L’exposition présentée au Louvre n’est pas très grande en ce sens que le nombre des objets présentés est limité. Elle a le très grand mérite, toutefois, d’accompagner le visiteur dans sa lecture d’un tableau et de lui permettre de le replacer dans le contexte d’un courant littéraire et pictural. Esquisses et dessins préparatoires -au fusain, à l’encre, au lavis, au crayon noir, à l’aquarelle- permettent de cerner toutes les voies explorées par le peintre pour travailler l’oeuvre finale.

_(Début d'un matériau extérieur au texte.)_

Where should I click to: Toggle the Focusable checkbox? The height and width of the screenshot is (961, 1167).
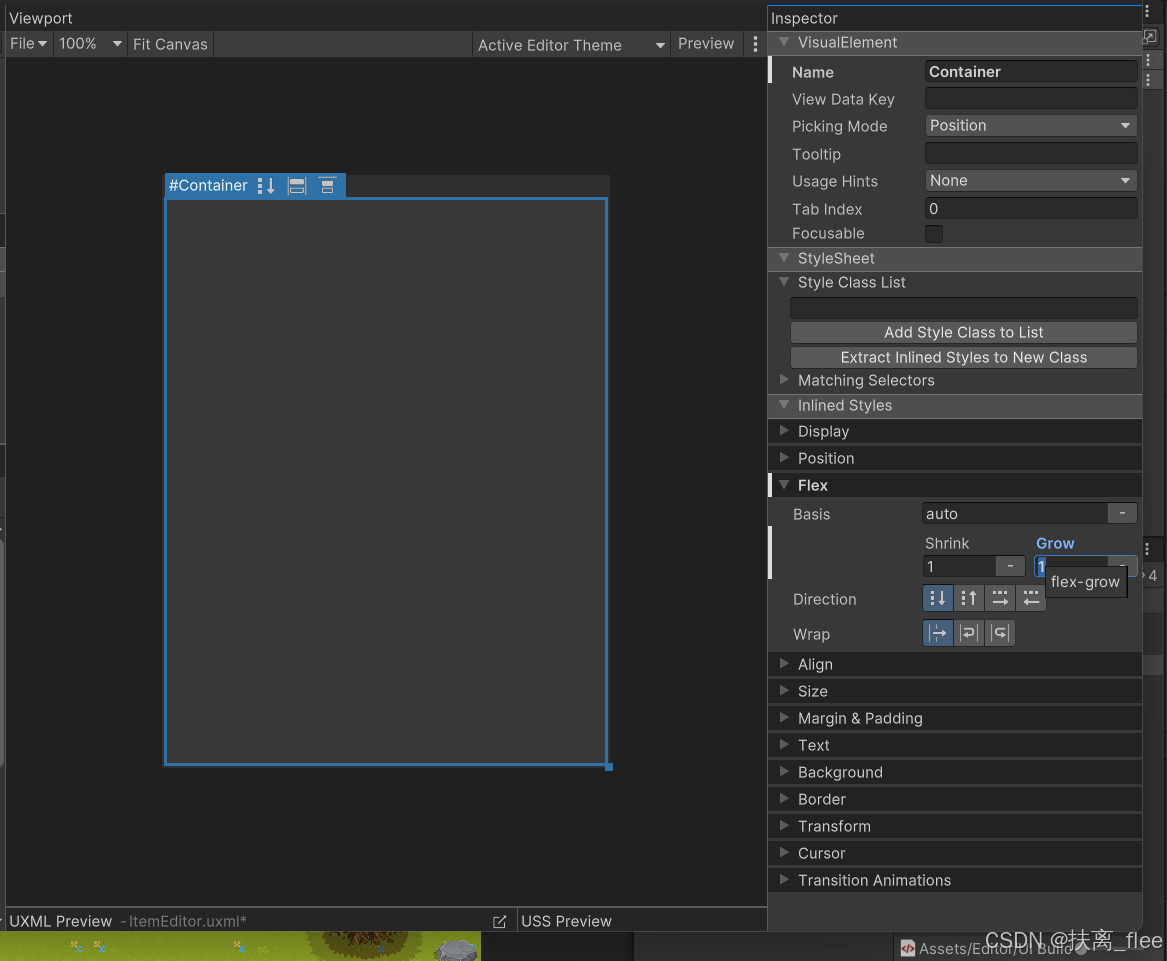933,233
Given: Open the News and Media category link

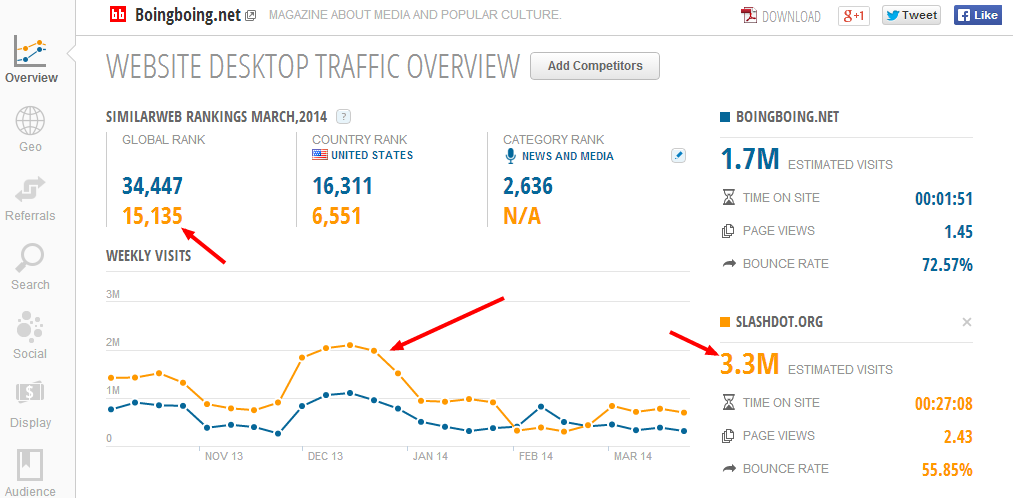Looking at the screenshot, I should [568, 156].
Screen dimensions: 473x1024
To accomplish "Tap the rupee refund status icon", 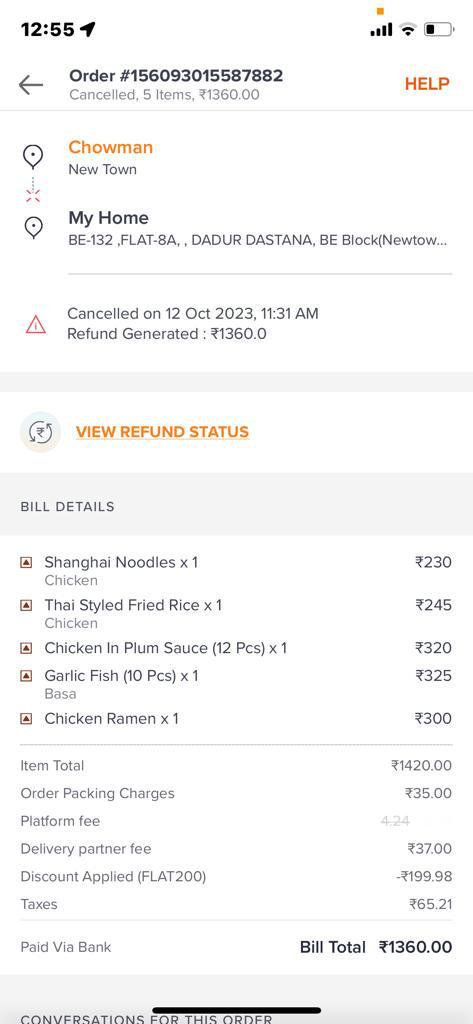I will (x=41, y=432).
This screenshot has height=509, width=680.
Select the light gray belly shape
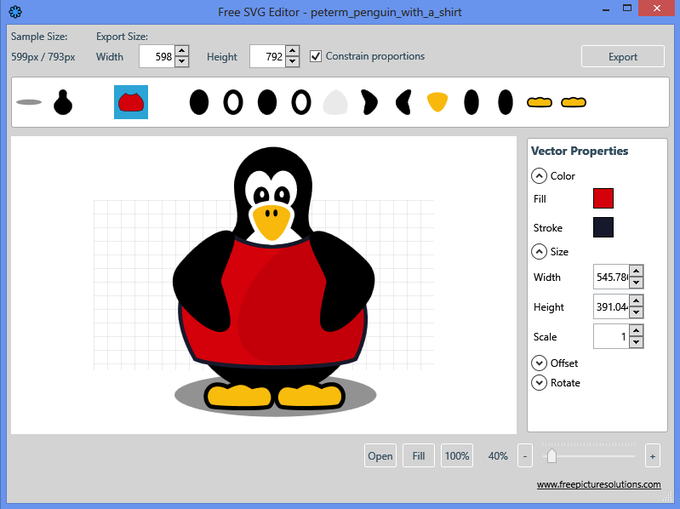click(x=335, y=102)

La mise en perspective de travaux comparatifs avec ceux d’autres peintres enrichit le regard du visiteur: à titre d’exemple, l’accrochage de l’étude de dos d’après le modèle noir Joseph, pour le Radeau de la Méduse. Nul doute permis, Delacroix, «de l’art de son aîné, (il) retint la valeur expressive des anatomies».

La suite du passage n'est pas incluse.